Coronaviruses (CV) infect a variety of livestock, poultry and companion animals. They belong to at least five antigenic groups. CV cause localized infections of the respiratory and/or intestinal tracts, with the exception of feline infectious peritonitis virus (FIVP) and hemagglutinating encephalomyelitis (HEV) which cause systemic infections. The enteropathogenic CV infect the villous enterocytes resulting in villous atrophy leading to malabsorptive diarrhea. Several CV (bovine CV-BCV, porcine respiratory CV-PRCV, infectious bronchitis virus-IBV) cause respiratory disease.
Current evidence indicates that protection against enteric and respiratory CV infections is mediated by passive or active immunity at the primary site of CV replication. Maternal vaccination approaches to induce passive immunity include the use of inactivated and modified live viral vaccines. Modified live viruses and a Ts mutant CV (FIPV) are also used as oral or intranasal vaccines to induce active mucosal immunity. The success of these vaccines in the field is often compromised by a number of potential problems.
Coronaviruses are spherical, enveloped viruses, ranging from 80–160 nm in diameter and containing a positive-stranded RNA genome. They possess prominent surface spikes and some species display a fringe of smaller surface projections believed to be the hemagglutinin (HE). Coronaviruses possess 3 to 4 structural proteins: the spike (S) glycoprotein (150–200 kDa), the integral membrane glycoprotein (M; 20–30 kDa) and the nucleocapsid phosphoprotein (N; 43–50 kDa). A subset of CV (BCV, HEV, turkey CV) possess a third glycoprotein on the virion surface, the HE (60–65 kDa). These proteins can be quantitated using pooled monoclonal antibodies (mAb) to distinct epitopes of each protein in ELISA.
Most research has focused on the S protein as a candidate antigen for CV vaccines since it induces virus neutralizing (VN) antibodies. However the HE protein stimulates the production of VN and HE inhibiting antibodies and the M protein induces antibodies that neutralize virus in the presence of complement. Attempts to correlate in vitro VN antibody activity with in vivo protection have shown that the passive transfer of VN mAb to the S or HE protein conferred passive protection against CV challenge in some studies, but not others. Additional research has implicated a possible role for other CV proteins in immunity.

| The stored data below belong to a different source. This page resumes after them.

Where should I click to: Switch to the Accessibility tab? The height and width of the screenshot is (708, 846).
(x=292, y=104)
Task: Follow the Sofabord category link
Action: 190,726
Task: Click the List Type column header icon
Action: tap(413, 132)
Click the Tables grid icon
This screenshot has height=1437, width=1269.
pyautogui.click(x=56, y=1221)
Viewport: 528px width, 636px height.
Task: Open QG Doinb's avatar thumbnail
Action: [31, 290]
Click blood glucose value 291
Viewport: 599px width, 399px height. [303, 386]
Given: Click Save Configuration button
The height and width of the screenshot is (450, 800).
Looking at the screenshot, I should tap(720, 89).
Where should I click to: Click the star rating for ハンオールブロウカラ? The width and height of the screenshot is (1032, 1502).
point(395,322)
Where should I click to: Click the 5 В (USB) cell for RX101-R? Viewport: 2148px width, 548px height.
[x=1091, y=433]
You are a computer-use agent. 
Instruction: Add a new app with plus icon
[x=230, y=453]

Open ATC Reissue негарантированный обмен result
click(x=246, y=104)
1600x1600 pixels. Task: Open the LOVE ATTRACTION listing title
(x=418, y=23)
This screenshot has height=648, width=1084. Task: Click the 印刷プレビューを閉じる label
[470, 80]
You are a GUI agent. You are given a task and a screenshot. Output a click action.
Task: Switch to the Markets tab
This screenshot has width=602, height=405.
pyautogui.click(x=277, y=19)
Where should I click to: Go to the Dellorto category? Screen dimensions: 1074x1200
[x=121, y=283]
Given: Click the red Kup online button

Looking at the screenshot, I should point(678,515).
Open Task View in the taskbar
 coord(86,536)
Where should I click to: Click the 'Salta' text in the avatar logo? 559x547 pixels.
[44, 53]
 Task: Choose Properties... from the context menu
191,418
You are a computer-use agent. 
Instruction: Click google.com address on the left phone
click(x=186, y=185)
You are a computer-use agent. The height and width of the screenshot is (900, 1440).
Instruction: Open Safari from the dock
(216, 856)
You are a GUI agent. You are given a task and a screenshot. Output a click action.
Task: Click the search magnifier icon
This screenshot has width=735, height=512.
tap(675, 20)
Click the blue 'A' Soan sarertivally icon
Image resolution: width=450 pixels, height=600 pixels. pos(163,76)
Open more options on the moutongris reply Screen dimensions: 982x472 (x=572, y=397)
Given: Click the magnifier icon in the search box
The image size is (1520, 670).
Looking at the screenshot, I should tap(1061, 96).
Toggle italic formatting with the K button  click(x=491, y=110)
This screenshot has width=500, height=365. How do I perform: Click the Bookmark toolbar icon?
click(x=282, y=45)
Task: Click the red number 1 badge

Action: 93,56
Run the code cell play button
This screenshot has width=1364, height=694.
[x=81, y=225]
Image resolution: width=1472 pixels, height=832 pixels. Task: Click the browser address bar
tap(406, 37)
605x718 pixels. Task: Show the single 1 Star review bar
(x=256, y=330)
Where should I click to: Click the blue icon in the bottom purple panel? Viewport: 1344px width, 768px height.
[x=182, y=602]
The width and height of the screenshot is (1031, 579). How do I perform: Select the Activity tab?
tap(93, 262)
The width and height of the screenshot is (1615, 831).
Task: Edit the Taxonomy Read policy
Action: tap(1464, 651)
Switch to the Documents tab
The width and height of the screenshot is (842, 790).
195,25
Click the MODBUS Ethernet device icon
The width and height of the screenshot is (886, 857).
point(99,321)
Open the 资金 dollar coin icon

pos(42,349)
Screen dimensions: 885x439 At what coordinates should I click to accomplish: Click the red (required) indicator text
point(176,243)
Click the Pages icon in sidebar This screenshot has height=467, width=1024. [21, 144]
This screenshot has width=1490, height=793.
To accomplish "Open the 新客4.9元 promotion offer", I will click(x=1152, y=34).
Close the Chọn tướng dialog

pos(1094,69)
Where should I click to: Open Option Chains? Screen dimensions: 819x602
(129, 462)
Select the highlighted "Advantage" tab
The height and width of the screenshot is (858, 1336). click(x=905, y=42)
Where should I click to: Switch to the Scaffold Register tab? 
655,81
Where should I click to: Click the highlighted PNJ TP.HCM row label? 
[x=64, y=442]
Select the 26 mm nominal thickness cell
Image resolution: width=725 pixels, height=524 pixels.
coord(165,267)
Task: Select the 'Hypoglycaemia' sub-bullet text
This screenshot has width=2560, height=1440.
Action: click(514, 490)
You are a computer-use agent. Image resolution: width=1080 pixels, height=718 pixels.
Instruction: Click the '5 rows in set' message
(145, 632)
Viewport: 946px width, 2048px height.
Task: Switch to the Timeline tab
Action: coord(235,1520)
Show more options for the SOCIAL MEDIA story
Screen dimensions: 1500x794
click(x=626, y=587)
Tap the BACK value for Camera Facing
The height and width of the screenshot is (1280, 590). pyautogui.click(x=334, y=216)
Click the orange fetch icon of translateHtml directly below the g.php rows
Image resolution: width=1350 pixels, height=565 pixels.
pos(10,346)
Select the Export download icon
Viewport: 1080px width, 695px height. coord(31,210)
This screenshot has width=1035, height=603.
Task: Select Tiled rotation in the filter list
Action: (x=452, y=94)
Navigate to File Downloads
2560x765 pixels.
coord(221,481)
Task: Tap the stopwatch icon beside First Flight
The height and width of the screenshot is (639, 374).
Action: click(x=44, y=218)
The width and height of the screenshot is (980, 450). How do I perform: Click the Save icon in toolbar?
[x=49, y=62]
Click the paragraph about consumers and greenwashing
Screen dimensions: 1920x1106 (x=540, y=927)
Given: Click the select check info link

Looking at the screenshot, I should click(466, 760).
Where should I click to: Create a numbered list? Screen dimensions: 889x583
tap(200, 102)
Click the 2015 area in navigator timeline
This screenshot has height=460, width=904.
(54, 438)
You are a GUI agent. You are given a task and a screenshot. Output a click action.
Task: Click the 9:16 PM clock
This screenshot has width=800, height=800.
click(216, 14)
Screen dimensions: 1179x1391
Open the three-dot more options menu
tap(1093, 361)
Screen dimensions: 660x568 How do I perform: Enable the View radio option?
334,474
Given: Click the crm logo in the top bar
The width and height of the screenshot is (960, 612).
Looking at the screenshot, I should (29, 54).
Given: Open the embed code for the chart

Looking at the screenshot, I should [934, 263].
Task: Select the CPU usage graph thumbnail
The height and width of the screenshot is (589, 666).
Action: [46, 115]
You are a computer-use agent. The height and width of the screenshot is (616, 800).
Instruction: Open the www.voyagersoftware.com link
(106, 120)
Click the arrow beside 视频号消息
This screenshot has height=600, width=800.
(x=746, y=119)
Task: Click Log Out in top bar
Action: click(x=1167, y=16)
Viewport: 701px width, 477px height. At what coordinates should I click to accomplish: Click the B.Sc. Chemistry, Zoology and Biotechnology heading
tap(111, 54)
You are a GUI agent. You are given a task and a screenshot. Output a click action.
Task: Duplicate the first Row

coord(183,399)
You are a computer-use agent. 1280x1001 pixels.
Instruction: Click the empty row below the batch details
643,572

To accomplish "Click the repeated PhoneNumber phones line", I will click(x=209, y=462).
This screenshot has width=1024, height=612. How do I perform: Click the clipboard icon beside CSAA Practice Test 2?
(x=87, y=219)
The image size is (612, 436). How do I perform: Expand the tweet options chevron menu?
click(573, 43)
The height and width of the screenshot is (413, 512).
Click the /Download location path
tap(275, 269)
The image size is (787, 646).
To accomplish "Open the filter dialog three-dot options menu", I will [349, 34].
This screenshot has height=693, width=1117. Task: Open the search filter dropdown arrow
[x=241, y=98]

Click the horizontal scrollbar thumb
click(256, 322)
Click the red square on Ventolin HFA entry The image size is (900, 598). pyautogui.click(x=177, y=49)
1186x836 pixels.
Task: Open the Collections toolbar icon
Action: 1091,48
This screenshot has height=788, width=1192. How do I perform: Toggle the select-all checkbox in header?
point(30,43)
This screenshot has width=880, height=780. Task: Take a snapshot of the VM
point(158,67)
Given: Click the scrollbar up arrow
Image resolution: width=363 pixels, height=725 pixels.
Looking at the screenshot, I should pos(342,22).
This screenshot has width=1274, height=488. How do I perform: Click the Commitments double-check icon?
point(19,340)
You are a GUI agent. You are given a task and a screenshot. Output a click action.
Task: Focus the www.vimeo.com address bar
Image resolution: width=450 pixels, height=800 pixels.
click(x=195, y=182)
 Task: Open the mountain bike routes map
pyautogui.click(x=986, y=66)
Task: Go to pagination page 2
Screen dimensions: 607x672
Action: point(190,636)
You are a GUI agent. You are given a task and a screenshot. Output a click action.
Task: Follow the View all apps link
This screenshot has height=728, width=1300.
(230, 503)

Studies of mAb to the M protein of transmissible gastroenteritis (TGEV) have provided evidence for a direct role of the M protein in the induction of αIFN by porcine blood leukocytes. The potential significance of this phenomenon to immunity to TGEV is unclear. Similarly, studies of IBV have suggested that determinants recognized by T cells reside on the N protein and these determinants may be shared among heterologous strains of IBV, resulting in the induction of cross-protection. Thus epitopes on the N protein may be important for induction of cell mediated immunity (CMI). CMI may play an important role in protection of cats against FIPV, since induction of circulating antibodies to the S protein of FIPV contributes to disease pathogenesis by the induction of immune complexes and antibody dependent enhancement of the infectivity of FIPV for macrophages.
An increased understanding of antibody and CMI responses following natural CV infections in animals is needed to identify the antigens and epitopes that induce protective immune responses. The expression of CV structural protein genes in various vectors will provide the recombinant proteins needed for future immunogenicity studies in the host species. Furthermore, live rDNA vectors that replicate in the gut and express coronavirus genes may provide a new generation of coronavirus vaccines.